Scientists believe, according to Dogs
Decoded by PBS, that millennia of genetic selection to domesticate dogs, has
also made them more puppy like. Dog owners want a perpetually baby faced
animal. Someone we can coo baby talk to even when they are hobbling toward the
grave. But here’s something you don’t need to be an animal geneticist to figure
out. Dog breeds have been bred for particular traits which can make them
interesting pets when their skills are no longer being used. Anyone who’s ever
owned a Border Collie, but not sheep, knows this.
A Border Collie
without work to do is a dog in need of valium. No, I’m not suggesting drugs for
dogs! But it’s a good idea to have a plan for how you are going to use your new
Border Collie’s energy and intelligence when you fall in love with that cute
face. Otherwise, you’ll be wondering why your dog is bringing you that slobbery
tennis ball for the 12,000th time in an hour and trying to keep your
family all together in one room.
But this isn’t about
Border Collies, it about Great Pyrenees, one of the most likely dogs to end up
in a dog rescue organization. Great Pyrenees are bred to guard sheep. Originally from the Pyrenees Mountains between
France and Spain, they’ve protected flocks of sheep from bears and wolves for
generations. With a thick white coat, they resemble a sheep and are very cold
tolerant. The size of a Saint Bernard, they are also fiercely protective of
their flock, who they are usually raised with from puppyhood. They are very
territorial, and their territory is usually very large. And that’s the reason
many adult Pyrs end up needing to be adopted by a new family. They love to run
away.
We got Bear, our first Great Pyr, from the pound when
his previous owners decided not to come pick him up after the last time he ran
away. Bear ran away from us the second
day we had him, despite being on a leash. He waited till I wasn’t paying
attention, something he was very good at, and jerked the leash right out of my
hand.

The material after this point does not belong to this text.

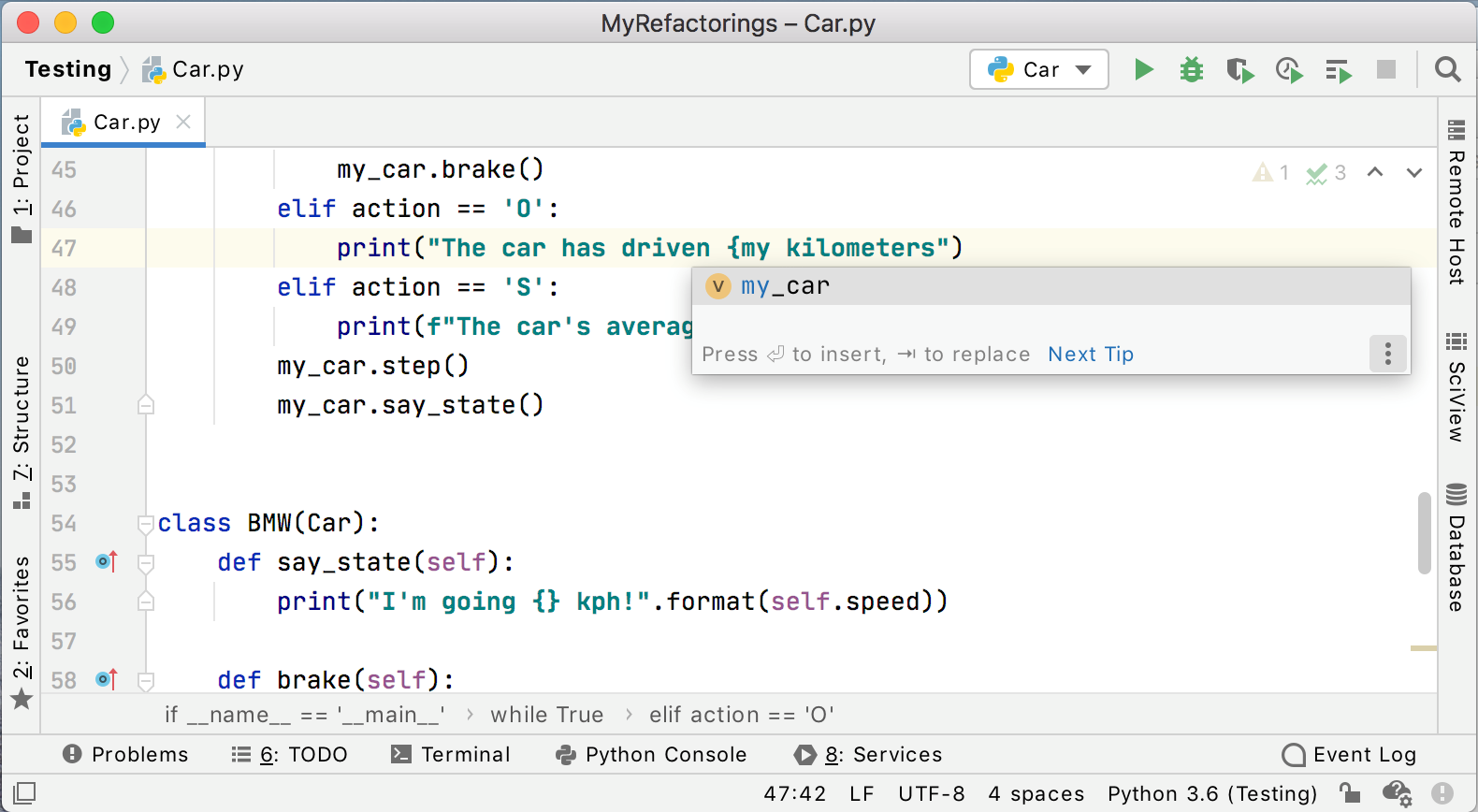This screenshot has height=812, width=1478.
Task: Click the grayed-out stop button
Action: click(x=1386, y=69)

He had a sixth sense about the best time for make a dash for it. And the
first escape established a pattern. He loved to run away in a snow or ice storm
and he always headed for the nearest trailer or trailer park.
I raced up the
driveway after him, watching the leash bouncing along behind him. Bruce and I chased
the dog through a trailer park, finally losing sight of him about a mile from
our house. We went back and got the car, stopping long enough to call the dog
warden and tell him the dog was at large. We drove around, making a larger and
larger spiral from the epicenter of our house, but never caught sight of him. A
pellety snow and ice mixture began to fall and the temperature dropped to the
teens.
We headed home to warm up and not three minutes after we
got in the house, the dog warden called. “A woman’s found your dog,” he said.

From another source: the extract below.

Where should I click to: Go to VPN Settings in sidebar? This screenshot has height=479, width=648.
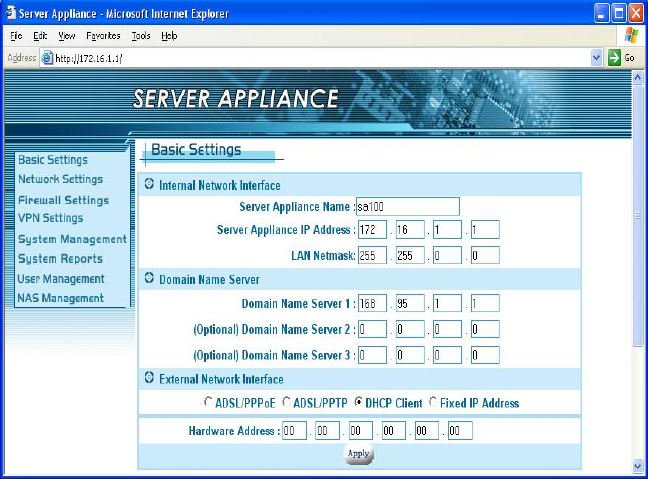click(x=51, y=218)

Bear, with a layer of ice on his heavy coat had decided
it was time to warm up. He stopped to scratch on some nice woman’s door and asked
to be let in. We collected him and brought him home.
Along with being
territorial and being obsessed with roaming that whole territory regularly,
Great Pyrs are nocturnal. Obviously, if you are going to protect your flock,
you need to be up at night when the wolves, coyotes, and bears are looking for
an easy meal. And you need to hear the smallest whisper of a coyote moving
through the grass anywhere remotely near your flock. Better yet, if the coyote
knows you are there, they might even decide to give your flock a wide berth and
head onto a different hunting ground. And barking throughout the night is
always a good way of letting someone know where you are. Bear usually started
barking about five minutes after we went to bed.
Who knew what he
heard or smelled; a deer crossing the creek a mile away, a coyote in the next
county, a mouse out in the barn? He’d bark intermittently for hours throughout
the night. Sometimes, after an hour of barking he’d be quiet for an hour or
two, only to start up again around 2 or 3 in the morning. The rest of our dogs,
a Golden Retriever, a Border Collie, and a Newfoundland, never barked. They
knew Bear had it covered.
When we moved to a
new house, we didn’t have a fenced yard at first. We went for the quick and
easy red-neck dog containment system. We hooked a chain to a cement block and
tied Bear out. Bear viewed the cement block with disdain. What after all did we
think he was? A chihuahua? He roamed our twenty-four acres dragging the cement
block behind him. Two cement blocks slowed him down a little. Three finally
seemed to keep him in the yard.
Until, that is, a dog ran down the road in front of our
house. Hearing Bear barking, I looked out the window, only to see him running
down the road with three cement blocks bouncing along behind him.
Have I mentioned that Great Pyrenees are very
territorial? Fortunately for the other dog, the cement blocks slowed Bear down.